* _Excerpted passage_
Inside Story

A line in the water

A fateful stand-off in August 2001 saw Australia’s treatment of boat arrivals shift from deterrence by example to deterrence by force

Peter Mares 28 August 2021 3051 words

Asylum seekers on board the Tampa on 27 August 2001. Wallenius Wilhelmsen/AAP Image

With the world watching in horror as the window closes on evacuation efforts at Kabul airport, it’s hard to avoid the comparison with another drama, twenty years ago, involving Afghans fleeing a Taliban regime. The window to safety was blocked back then, too, but it was closer to home, on the waters around Christmas Island.

On the morning of Sunday 26 August 2001 the Tampa, a Norwegian freighter, diverted from its route from Fremantle to Singapore to go to the aid of a small Indonesian boat, the Palapa 1, adrift in heavy seas with a failed engine. The Tampa had been alerted to the boat’s plight by the Rescue Coordination Centre at the Australian Maritime Safety Authority in Canberra, and was guided most of the way to the scene by a plane from Coastwatch, the surveillance arm of the Australian Customs Service.

By the time the Tampa reached the wooden vessel it was breaking up in the swell. Australian authorities had warned the Norwegian vessel to expect to find eighty or more people aboard. But by the time the dangerous high-seas rescue was complete, the Tampa’s twenty-seven crew members had been joined by another 438 people — 433 asylum seekers, all but nine of them from Afghanistan, and the Palapa’s five Indonesian crew.

In responding to Australia’s call, captain Arne Rinnan and his crew not only demonstrated great courage, they also observed a foundational principle of seafaring enshrined in the Convention for the Safety of Life at Sea — “a general obligation for masters to proceed to the assistance of those in distress.” Yet they got no thanks from the government in Canberra.

When the Tampa reached the Palapa, it was only about four hours from Christmas Island. But with the distressed boat technically in the Indonesian maritime rescue zone, Captain Arne Rinnan was directed to land the rescued asylum seekers at the Indonesian port of Merak, more than twelve hours away. As he steered towards Java, an agitated delegation came to see him. The five men were threatening that people could jump overboard or riot if the Tampa did not change course. Recalling the moment in a feature to mark the twentieth anniversary of the Tampa affair for Radio National’s The History Listen, the vessel’s chief officer, Christian Maltau, described the men as rude and very aggressive: “We never felt really threatened, but everything on board was very confusing.”

Concerned for the safety of all on board, Rinnan consulted Australia’s search and rescue authorities. He was advised that, as master, it was up do him to decide what to do. This is another key plank of the international convention: “the role of the Master in exercising his professional judgement over decisions necessary to maintain the security of the ship.”

Erring on the side of caution, Rinnan opted to make for the closest port, on Christmas Island. Maltau told the History Listen that it was effectively a declaration that the Tampa was “not seaworthy” — that it wasn’t safe for the cargo ship to cross a large stretch of ocean equipped with lifeboats and equipment for just thirty crew and twelve passengers when there were more than ten times that number of people on board.

* _What you need to do_
1. According to the Tampa article, how many asylum seekers did the Tampa take aboard from the Palapa 1?
2. Continue the article about the Tampa rescue from where it stops.

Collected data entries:
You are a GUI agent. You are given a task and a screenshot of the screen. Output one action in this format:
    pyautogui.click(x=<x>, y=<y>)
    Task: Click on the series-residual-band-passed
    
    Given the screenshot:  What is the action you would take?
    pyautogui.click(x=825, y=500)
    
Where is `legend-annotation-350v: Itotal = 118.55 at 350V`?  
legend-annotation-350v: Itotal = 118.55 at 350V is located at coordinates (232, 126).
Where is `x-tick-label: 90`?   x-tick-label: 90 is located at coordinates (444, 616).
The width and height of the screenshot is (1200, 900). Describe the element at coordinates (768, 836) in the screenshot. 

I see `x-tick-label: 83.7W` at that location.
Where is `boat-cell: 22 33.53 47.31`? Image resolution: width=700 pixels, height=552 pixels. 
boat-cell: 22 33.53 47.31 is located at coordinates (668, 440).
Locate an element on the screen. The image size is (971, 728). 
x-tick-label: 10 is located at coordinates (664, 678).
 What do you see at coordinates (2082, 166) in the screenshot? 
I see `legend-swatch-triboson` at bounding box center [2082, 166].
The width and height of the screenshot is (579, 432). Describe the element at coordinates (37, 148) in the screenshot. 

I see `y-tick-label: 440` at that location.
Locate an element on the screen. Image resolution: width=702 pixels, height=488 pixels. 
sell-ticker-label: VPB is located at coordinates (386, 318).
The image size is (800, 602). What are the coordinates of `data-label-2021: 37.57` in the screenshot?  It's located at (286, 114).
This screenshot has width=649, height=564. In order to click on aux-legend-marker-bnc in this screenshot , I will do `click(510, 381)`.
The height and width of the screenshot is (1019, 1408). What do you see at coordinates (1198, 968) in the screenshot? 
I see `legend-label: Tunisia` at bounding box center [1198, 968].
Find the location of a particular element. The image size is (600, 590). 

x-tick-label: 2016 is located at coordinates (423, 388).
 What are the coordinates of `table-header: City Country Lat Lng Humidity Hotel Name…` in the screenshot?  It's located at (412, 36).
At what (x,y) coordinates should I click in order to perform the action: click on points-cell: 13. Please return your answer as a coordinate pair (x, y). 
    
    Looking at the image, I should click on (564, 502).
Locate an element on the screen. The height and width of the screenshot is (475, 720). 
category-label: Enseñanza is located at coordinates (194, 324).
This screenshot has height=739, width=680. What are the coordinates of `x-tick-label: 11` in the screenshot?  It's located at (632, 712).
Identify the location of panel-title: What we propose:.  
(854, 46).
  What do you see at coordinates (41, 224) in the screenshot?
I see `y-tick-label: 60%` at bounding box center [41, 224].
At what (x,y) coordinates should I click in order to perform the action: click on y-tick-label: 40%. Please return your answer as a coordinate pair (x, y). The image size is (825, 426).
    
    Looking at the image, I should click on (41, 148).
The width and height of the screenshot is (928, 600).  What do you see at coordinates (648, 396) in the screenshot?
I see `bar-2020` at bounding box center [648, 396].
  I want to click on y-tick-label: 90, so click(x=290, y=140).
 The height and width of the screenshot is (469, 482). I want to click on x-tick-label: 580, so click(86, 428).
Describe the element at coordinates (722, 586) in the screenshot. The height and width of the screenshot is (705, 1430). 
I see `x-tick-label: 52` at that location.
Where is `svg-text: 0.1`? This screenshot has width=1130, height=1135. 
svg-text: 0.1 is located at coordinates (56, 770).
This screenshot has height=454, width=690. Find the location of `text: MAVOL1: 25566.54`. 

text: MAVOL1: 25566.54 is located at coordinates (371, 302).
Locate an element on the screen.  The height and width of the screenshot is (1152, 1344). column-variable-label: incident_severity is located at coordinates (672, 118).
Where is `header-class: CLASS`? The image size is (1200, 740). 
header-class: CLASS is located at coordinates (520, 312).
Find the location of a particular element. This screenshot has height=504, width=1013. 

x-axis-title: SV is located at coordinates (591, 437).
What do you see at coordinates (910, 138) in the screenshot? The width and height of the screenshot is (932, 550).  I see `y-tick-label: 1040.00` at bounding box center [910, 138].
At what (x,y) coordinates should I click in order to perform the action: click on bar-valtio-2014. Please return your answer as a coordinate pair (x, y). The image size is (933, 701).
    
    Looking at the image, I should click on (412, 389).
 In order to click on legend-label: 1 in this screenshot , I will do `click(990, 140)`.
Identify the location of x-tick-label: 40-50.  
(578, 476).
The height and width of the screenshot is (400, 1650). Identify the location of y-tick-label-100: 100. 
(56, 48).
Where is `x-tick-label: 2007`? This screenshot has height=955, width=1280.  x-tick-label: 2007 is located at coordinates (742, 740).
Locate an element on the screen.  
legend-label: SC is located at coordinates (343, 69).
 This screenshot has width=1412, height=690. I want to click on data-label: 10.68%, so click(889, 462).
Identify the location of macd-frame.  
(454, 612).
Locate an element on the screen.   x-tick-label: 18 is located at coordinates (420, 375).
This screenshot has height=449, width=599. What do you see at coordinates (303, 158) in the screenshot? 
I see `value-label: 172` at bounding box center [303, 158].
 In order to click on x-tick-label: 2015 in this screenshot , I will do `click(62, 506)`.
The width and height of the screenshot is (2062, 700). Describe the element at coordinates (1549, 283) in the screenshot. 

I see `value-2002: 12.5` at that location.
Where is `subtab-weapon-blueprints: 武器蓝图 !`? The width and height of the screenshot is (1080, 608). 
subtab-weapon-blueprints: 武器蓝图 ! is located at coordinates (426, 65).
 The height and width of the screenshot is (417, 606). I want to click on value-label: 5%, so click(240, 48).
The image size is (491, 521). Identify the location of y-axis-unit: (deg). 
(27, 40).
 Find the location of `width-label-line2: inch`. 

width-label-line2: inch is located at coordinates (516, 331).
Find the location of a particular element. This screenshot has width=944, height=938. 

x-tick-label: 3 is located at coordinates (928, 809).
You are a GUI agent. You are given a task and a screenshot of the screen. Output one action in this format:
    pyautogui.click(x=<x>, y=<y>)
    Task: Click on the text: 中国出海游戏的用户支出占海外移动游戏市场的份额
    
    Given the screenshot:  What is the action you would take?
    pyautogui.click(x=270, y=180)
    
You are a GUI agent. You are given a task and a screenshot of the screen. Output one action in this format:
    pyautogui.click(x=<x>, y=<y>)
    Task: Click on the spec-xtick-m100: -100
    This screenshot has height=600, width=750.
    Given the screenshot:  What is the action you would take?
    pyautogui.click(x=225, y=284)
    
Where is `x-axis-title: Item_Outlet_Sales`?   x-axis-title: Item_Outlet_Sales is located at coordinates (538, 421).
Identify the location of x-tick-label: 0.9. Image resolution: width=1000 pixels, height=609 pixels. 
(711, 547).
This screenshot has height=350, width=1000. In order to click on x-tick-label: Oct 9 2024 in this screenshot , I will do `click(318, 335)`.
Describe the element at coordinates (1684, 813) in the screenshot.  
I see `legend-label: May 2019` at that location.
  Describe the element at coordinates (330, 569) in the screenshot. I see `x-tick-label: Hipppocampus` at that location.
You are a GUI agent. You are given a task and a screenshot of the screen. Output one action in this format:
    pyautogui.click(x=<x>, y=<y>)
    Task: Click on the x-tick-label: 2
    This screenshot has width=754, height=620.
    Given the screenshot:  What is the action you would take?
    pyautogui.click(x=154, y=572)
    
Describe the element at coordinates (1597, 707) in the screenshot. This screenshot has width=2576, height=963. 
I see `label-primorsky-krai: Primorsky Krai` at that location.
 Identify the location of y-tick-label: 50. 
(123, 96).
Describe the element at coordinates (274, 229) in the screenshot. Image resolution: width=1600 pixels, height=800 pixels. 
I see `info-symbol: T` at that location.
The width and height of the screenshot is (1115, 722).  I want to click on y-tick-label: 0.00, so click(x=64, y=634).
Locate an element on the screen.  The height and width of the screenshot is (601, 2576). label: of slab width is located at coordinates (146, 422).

* _Responses_
1. 433 asylum seekers, all but nine of them from Afghanistan.

2.
As the Tampa neared Australian territory, Rinnan was again contacted by Canberra. This time it wasn’t the rescue authorities on the line but an immigration department official, who warned Rinnan that he risked prosecution for people smuggling if he brought the asylum seekers to Australian territory. The captain maintained his course for Christmas Island but stopped outside the twelve nautical mile limit that demarcates Australian waters. A stand-off ensued. At a lunchtime media conference on Monday 27 August, prime minister John Howard announced that the Tampa would not be permitted to land. Rinnan did not test this declaration but stayed put, requesting medical care for his rescued passengers.

The following day, having spoken to Rinnan, Australia’s Royal Flying Doctor Service assessed that there was a “mass situation medical crisis” on board and that “medical attention was urgently required.” Many people were dehydrated, and fifteen were unconscious, but the ship had depleted its supplies of intravenous fluids. There were women in the later stages of pregnancy, and some adults were on a hunger strike and suffering diarrhoea and abdominal pains. Among the sick was a child, a person with a broken leg, and many people with open sores and skin infections.

By that evening, with no help in sight, Rinnan renewed his appeal, this time signalling medical distress on board in the form of a “pan-pan” emergency call. The next morning, Wednesday 29 August, he repeated the call. Still no help came.

Finally, three days after the rescue, the master of the Tampa defied Canberra’s warnings and sailed towards Flying Fish Cove at Christmas Island. Prime minister John Howard despatched Australian Special Air Service commandos to take control of his ship, insisting that “it is in Australia’s national interest that we draw a line on… an uncontrollable number of illegal arrivals in this country.”

These were the events that gave rise to Australia’s policy of offshore detention for asylum seekers arriving by boat. Despite repeated assertions of Australia’s overall generosity towards refugees, the approach has been endorsed by both major parties for all but four of the past twenty years.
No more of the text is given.